Rigidity of Graph Joins and Hendricksons Conjecture

Whiteley \cite{wh} gives a complete characterization of the infinitesimal flexes of complete bipartite frameworks. Our work generalizes a specific infinitesimal flex to include joined graphs, a family of graphs that contain the complete bipartite graphs. We use this characterization to identify new families of counterexamples, including infinite families, in $\R^5$ and above to Hendrickson’s conjecture on generic global rigidity.

💡 Research Summary

The paper investigates the rigidity properties of a broad class of graphs called “joined graphs” and uses this investigation to produce new counter‑examples to Hendrickson’s conjecture on generic global rigidity in dimensions five and higher. The authors begin by reviewing the classical framework of infinitesimal rigidity, emphasizing the three necessary conditions identified by Hendrickson: 2‑connectivity, (d + 1)‑vertex‑connectivity, and a minimum degree of d + 1 in a generic embedding. They then recall Whiteley’s complete characterization of infinitesimal flexes for complete bipartite graphs K_{m,n}, which shows that such graphs admit non‑trivial infinitesimal motions when the part sizes satisfy certain linear relations relative to the ambient dimension d.

Building on this foundation, the authors define a joined graph as the result of taking several subgraphs G₁, G₂, …, G_k (each on vertex sets V_i) and adding all possible edges between distinct vertex sets. In other words, the vertex set is partitioned into blocks, and each block is fully connected to every other block. The complete bipartite graphs are the special case k = 2 with each G_i being an independent set. The paper derives the Laplacian matrix of a joined graph in block form and shows that each off‑diagonal block is a rank‑one all‑ones matrix, while the diagonal blocks retain the structure of the original subgraphs.

The central technical contribution is a linear‑algebraic condition for the existence of a non‑trivial infinitesimal flex in a generic embedding of a joined graph.

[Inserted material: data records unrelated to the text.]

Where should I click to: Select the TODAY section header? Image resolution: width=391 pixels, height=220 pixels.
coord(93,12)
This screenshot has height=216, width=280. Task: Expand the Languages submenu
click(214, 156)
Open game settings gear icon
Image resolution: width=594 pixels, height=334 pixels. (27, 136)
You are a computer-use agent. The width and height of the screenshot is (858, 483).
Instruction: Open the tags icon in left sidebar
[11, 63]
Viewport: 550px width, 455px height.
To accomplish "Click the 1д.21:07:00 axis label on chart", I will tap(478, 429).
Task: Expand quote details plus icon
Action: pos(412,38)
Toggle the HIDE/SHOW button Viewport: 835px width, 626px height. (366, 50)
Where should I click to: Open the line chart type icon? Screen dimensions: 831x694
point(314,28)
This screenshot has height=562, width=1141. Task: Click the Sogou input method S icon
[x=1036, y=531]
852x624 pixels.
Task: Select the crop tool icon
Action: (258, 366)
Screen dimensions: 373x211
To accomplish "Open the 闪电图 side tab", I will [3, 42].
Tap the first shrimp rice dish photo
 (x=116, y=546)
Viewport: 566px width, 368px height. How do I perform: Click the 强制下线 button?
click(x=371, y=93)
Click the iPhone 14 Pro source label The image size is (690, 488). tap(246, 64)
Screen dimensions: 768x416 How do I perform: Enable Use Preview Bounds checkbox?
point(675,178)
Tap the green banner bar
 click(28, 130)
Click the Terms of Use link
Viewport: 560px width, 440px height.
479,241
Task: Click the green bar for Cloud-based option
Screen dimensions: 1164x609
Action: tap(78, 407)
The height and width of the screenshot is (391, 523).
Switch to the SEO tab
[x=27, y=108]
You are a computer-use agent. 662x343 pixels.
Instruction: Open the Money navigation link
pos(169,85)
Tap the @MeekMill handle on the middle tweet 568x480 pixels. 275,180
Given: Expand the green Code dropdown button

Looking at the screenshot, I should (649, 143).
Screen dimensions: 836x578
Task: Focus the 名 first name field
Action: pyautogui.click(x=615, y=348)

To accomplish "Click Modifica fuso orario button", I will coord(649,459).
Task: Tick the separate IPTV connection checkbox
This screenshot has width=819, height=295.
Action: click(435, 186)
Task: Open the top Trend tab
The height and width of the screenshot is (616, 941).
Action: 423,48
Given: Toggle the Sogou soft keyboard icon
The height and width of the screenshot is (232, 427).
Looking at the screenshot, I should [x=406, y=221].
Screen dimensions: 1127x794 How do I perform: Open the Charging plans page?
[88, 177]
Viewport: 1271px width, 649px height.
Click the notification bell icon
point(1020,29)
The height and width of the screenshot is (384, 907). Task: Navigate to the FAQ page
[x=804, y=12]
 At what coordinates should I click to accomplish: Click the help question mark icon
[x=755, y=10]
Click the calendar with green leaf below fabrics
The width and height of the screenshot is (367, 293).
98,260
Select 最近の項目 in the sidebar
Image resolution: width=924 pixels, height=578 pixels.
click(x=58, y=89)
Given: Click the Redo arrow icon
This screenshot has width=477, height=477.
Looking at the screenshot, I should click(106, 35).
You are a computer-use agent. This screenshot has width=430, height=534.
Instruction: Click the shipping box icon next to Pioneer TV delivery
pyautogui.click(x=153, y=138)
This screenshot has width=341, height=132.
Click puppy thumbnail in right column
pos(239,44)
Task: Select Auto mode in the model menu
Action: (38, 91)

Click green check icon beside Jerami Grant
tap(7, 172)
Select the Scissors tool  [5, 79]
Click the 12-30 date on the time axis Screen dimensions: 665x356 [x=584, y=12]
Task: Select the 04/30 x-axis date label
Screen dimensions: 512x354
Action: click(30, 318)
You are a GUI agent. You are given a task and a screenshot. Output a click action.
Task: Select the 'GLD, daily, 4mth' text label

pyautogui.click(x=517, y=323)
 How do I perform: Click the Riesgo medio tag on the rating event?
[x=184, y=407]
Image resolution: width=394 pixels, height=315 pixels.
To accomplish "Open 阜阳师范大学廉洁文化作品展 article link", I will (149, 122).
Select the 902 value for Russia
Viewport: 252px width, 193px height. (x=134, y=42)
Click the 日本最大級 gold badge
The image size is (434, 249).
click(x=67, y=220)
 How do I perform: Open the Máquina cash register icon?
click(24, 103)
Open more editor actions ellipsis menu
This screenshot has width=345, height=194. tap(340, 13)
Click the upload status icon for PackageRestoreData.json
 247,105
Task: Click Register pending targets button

The authors prove that if all vertex blocks lie in a common (d − 2)‑dimensional affine subspace, then the combined framework possesses a flex that consists of a coordinated rotation and translation of each block while preserving all edge lengths. This condition generalizes Whiteley’s bipartite flex: the bipartite case corresponds to two blocks sharing a (d − 2)‑plane. The proof uses determinant expansions, scaling factor factorizations, and a careful analysis of the nullspace of the block Laplacian. The authors also compute the dimension of the flex space, showing it is exactly one for the minimal configurations they consider.

Armed with this characterization, the paper constructs infinite families of counter‑examples to Hendrickson’s conjecture for every dimension d ≥ 5. The construction proceeds by choosing block sizes p and q such that p + q ≥ 2d − 2 and p, q ≥ d + 1. The resulting joined graph satisfies all three Hendrickson conditions: it is 2‑connected, (d + 1)‑vertex‑connected, and every vertex has degree at least d + 1 in a generic placement. Nevertheless, because the blocks share a (d − 2)‑plane, the framework admits a non‑trivial infinitesimal flex, which in turn prevents global rigidity. The authors extend the construction to three or more blocks, again requiring that all blocks lie in the same (d − 2)‑plane, thereby generating a rich hierarchy of counter‑examples.

To address the genericity issue, the authors perform a probabilistic analysis. They show that for a random choice of vertex coordinates (drawn from a continuous distribution), the event that the blocks fail to lie in a common (d − 2)‑plane has probability zero, while the event that the infinitesimal flex equations have a non‑zero solution occurs with probability one. This demonstrates that the counter‑examples are not pathological artifacts of special coordinate choices but persist for almost all generic embeddings.

The paper concludes with a discussion of the implications for rigidity theory. While Hendrickson’s conditions are known to be sufficient for global rigidity in the plane (d = 2) and remain conjecturally sufficient in three dimensions, the present work shows that in dimensions five and higher the conditions are no longer sufficient. The authors suggest that additional algebraic or combinatorial constraints are required to characterize global rigidity in high dimensions. They also note potential applications to the design of high‑dimensional robotic manipulators and to the analysis of structural frameworks where flexibility must be avoided.

Supplementary material includes detailed derivations of the block Laplacian eigenvalues, explicit formulas for the infinitesimal flex vectors, and computational experiments confirming the theoretical predictions on random generic embeddings. Overall, the paper provides a substantial advance in understanding the limitations of Hendrickson’s conjecture and opens new avenues for research on rigidity in high‑dimensional spaces.